→ GOAL OF THE EXERCISE:
Could you reproduce the full passage on the mAP metric for object detection, word for word and without any changes?

→ TEXT EXTRACT:
***
In this tutorial, you will figure out how to use the mAP (mean Average Precision) metric to evaluate the performance of an object detection model. I will cover in detail what is mAP, how to calculate it, and give you an example of how I use it in my YOLOv3 implementation.
The mean average precision (mAP) or sometimes just referred to as AP. That's a popular metric used to measure the performance of models doing document/information retrieval and object detection tasks. So if from time to time you read new object detection papers, you may always see that authors compare mAP of their offered methods to the most popular ones.
Multiple deep learning object detection algorithms exist like RCNN's: Fast RCNN, Faster RCNN, YOLO, Mask RCNN, etc. All of these models solve two significant problems: Classification and Localization:
- Classification: Identify if an object is present in the image and the class of the object;
- Localization: Predict the coordinates of the bounding box around the object when an object is present in the image. Here we compare the coordinates of ground truth and predicted bounding boxes.
While measuring mAP, we need to evaluate the performance of both classifications and localization using bounding boxes in the image.
For object detection, we use the concept of Intersection over Union (IoU). IoU measures the overlap between 2 boundaries. We use that to estimate how much our predicted boundary overlaps with the ground truth (the actual object boundary):
- Red - ground truth bounding box;
- Green - predicted bounding box.
In simple terms, IoU tells us how well predicted and the ground truth bounding box overlap. You'll see that in code, we can set a threshold value for the IoU to determine if the object detection is valid or not.
***
→ SUPPLIED MATERIAL:
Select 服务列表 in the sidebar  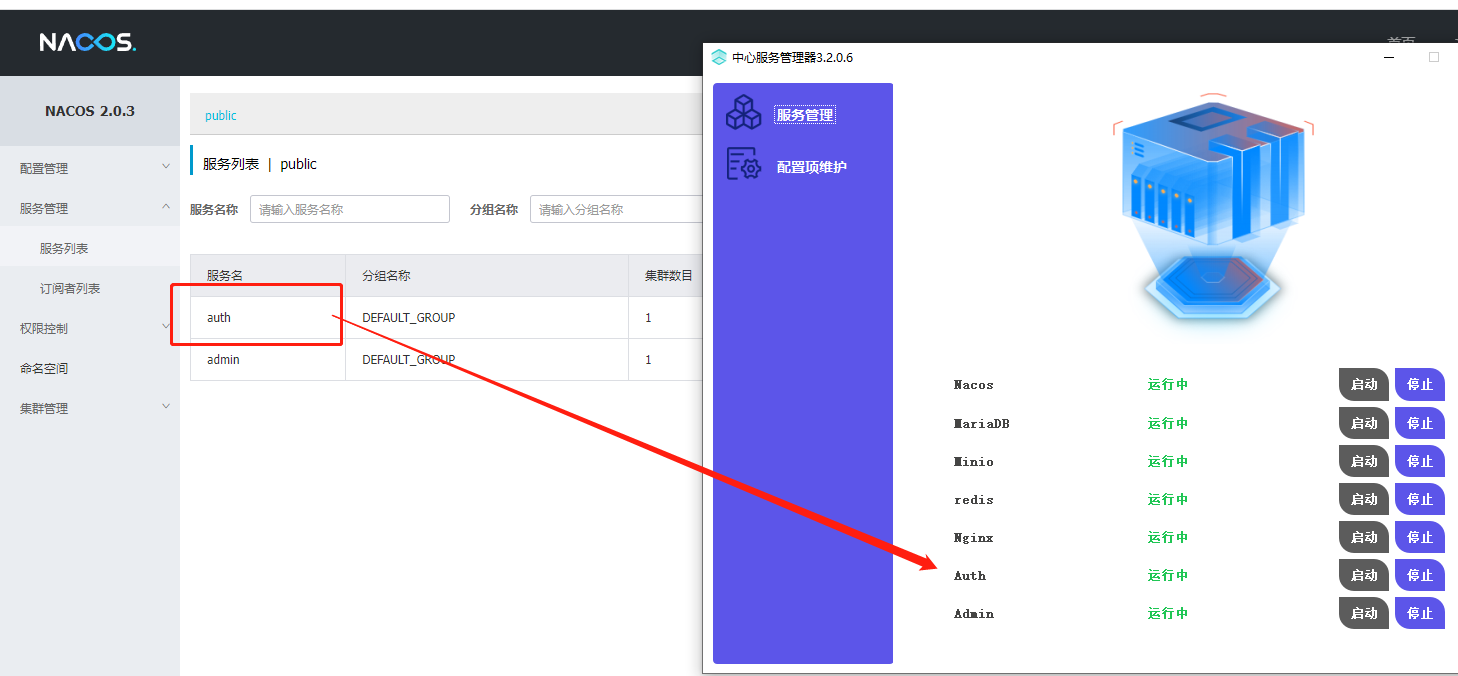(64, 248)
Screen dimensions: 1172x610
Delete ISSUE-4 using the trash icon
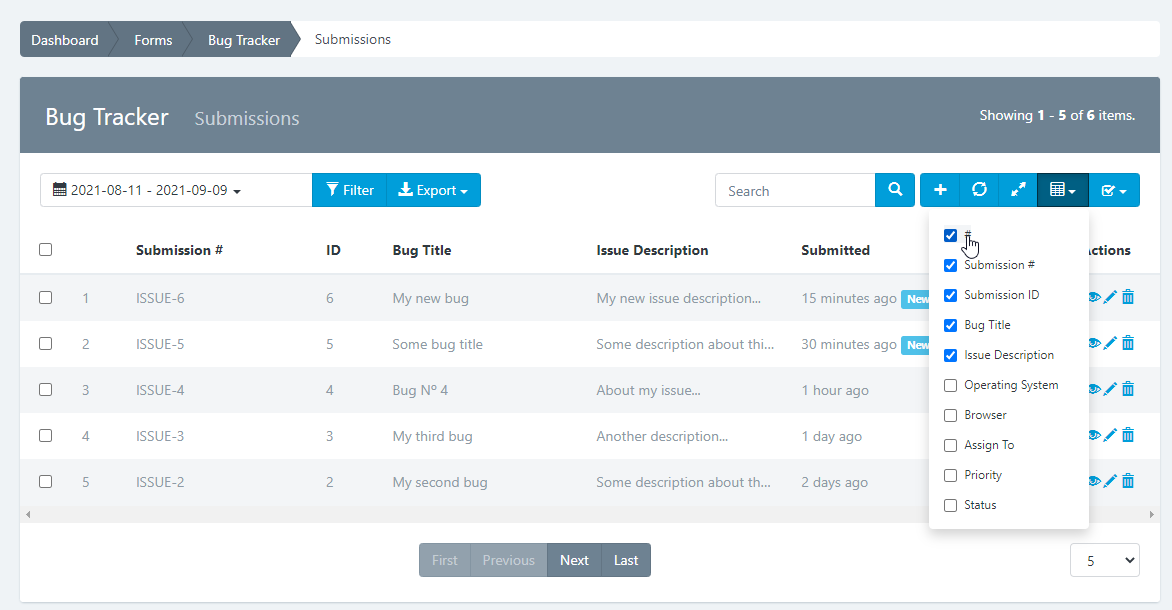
***
→ OUTPUT:
In this tutorial, you will figure out how to use the mAP (mean Average Precision) metric to evaluate the performance of an object detection model. I will cover in detail what is mAP, how to calculate it, and give you an example of how I use it in my YOLOv3 implementation.
The mean average precision (mAP) or sometimes just referred to as AP. That's a popular metric used to measure the performance of models doing document/information retrieval and object detection tasks. So if from time to time you read new object detection papers, you may always see that authors compare mAP of their offered methods to the most popular ones.
Multiple deep learning object detection algorithms exist like RCNN's: Fast RCNN, Faster RCNN, YOLO, Mask RCNN, etc. All of these models solve two significant problems: Classification and Localization:
- Classification: Identify if an object is present in the image and the class of the object;
- Localization: Predict the coordinates of the bounding box around the object when an object is present in the image. Here we compare the coordinates of ground truth and predicted bounding boxes.
While measuring mAP, we need to evaluate the performance of both classifications and localization using bounding boxes in the image.
For object detection, we use the concept of Intersection over Union (IoU). IoU measures the overlap between 2 boundaries. We use that to estimate how much our predicted boundary overlaps with the ground truth (the actual object boundary):
- Red - ground truth bounding box;
- Green - predicted bounding box.
In simple terms, IoU tells us how well predicted and the ground truth bounding box overlap. You'll see that in code, we can set a threshold value for the IoU to determine if the object detection is valid or not.